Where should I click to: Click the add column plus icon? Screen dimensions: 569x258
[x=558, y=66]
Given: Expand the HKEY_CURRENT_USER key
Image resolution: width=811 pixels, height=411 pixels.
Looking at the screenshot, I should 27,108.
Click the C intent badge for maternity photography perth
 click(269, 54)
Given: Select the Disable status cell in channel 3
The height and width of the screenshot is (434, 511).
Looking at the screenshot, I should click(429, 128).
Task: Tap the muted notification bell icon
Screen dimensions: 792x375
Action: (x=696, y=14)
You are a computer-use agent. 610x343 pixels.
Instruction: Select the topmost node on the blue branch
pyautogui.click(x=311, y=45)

■ ■ ■ ■ ■

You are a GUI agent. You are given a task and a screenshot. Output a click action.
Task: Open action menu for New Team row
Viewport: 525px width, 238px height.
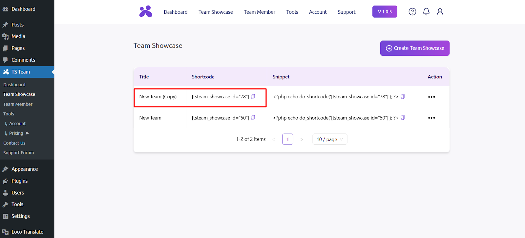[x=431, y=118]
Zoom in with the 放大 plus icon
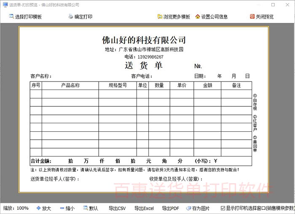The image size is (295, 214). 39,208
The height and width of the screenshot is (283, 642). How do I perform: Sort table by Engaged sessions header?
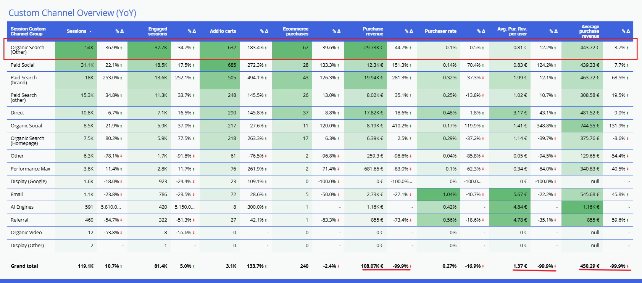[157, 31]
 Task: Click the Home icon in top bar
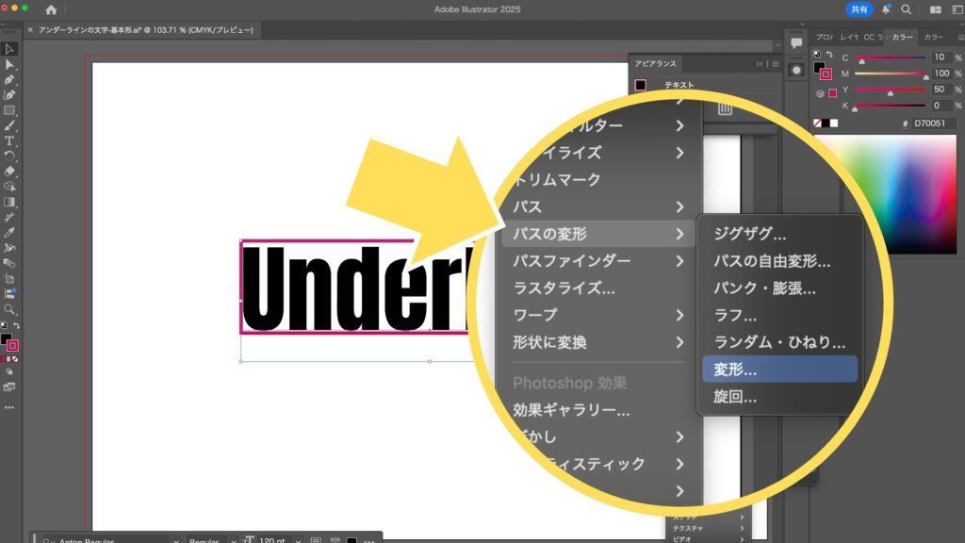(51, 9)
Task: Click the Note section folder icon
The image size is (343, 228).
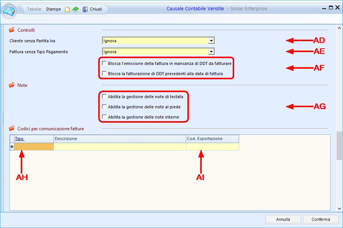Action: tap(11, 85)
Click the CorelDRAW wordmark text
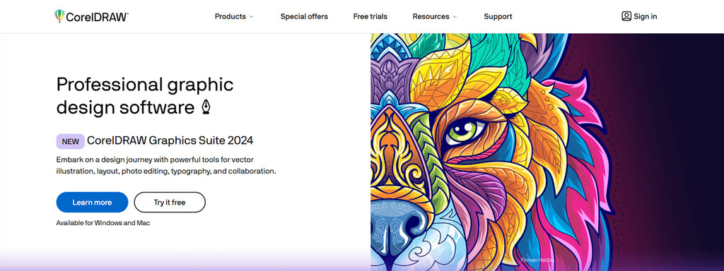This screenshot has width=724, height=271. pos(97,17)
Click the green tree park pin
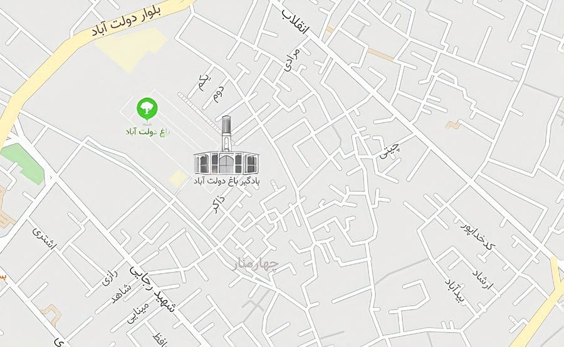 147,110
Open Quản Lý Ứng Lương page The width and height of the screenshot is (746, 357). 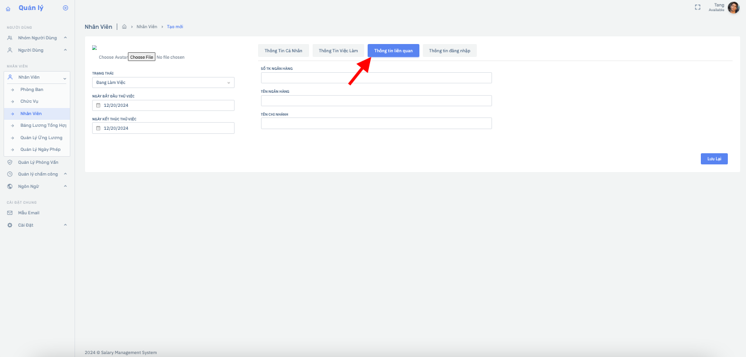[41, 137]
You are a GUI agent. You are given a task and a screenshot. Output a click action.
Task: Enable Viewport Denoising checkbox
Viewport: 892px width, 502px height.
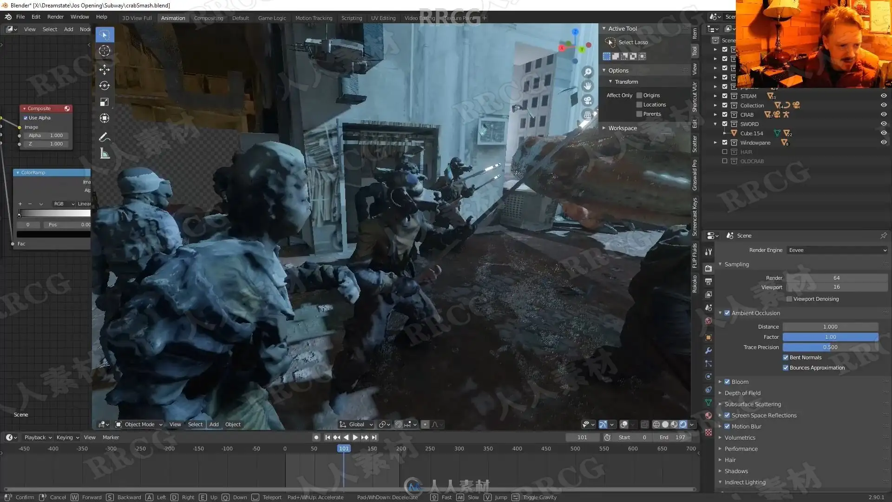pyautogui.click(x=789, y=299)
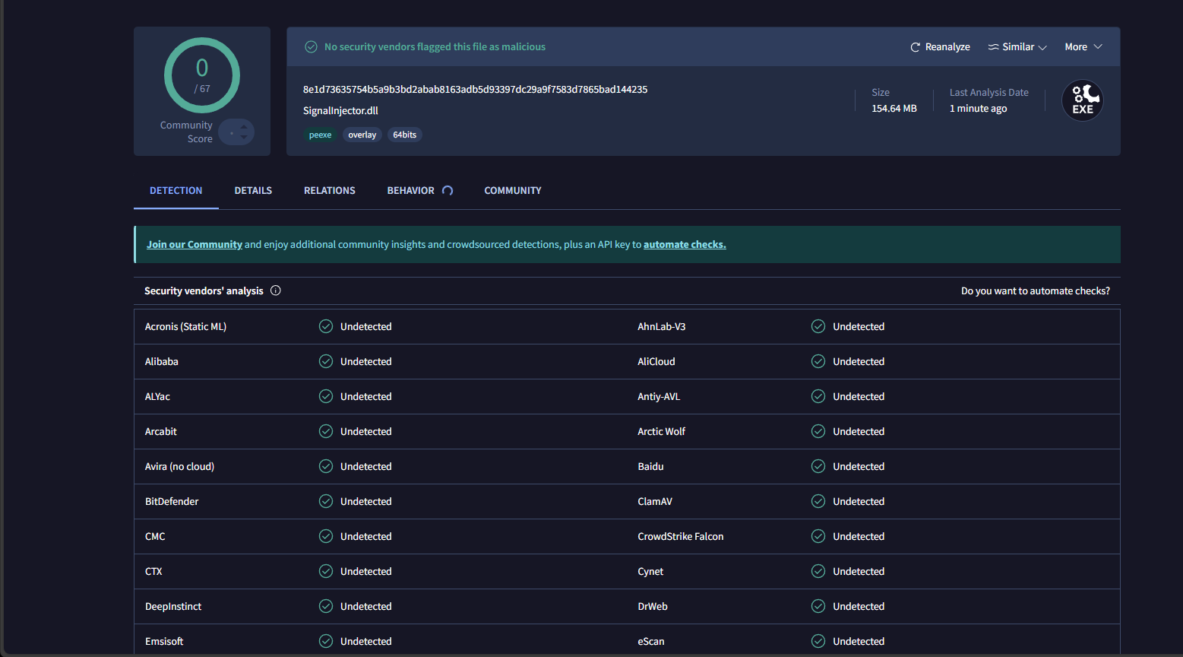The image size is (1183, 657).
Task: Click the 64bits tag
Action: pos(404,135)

■ ■ ■ ■ ■

• **STATED EXERCISE**
Rewrite the material between the lines holding "Given: Select the" and "Action: (x=696, y=14)", inclusive, putting "silenced" in place of "muted" and leaving everything else as it is.

• **FULL RESPONSE**
Given: Select the Disable status cell in channel 3
The height and width of the screenshot is (434, 511).
Looking at the screenshot, I should click(429, 128).
Task: Tap the silenced notification bell icon
Screen dimensions: 792x375
Action: (x=696, y=14)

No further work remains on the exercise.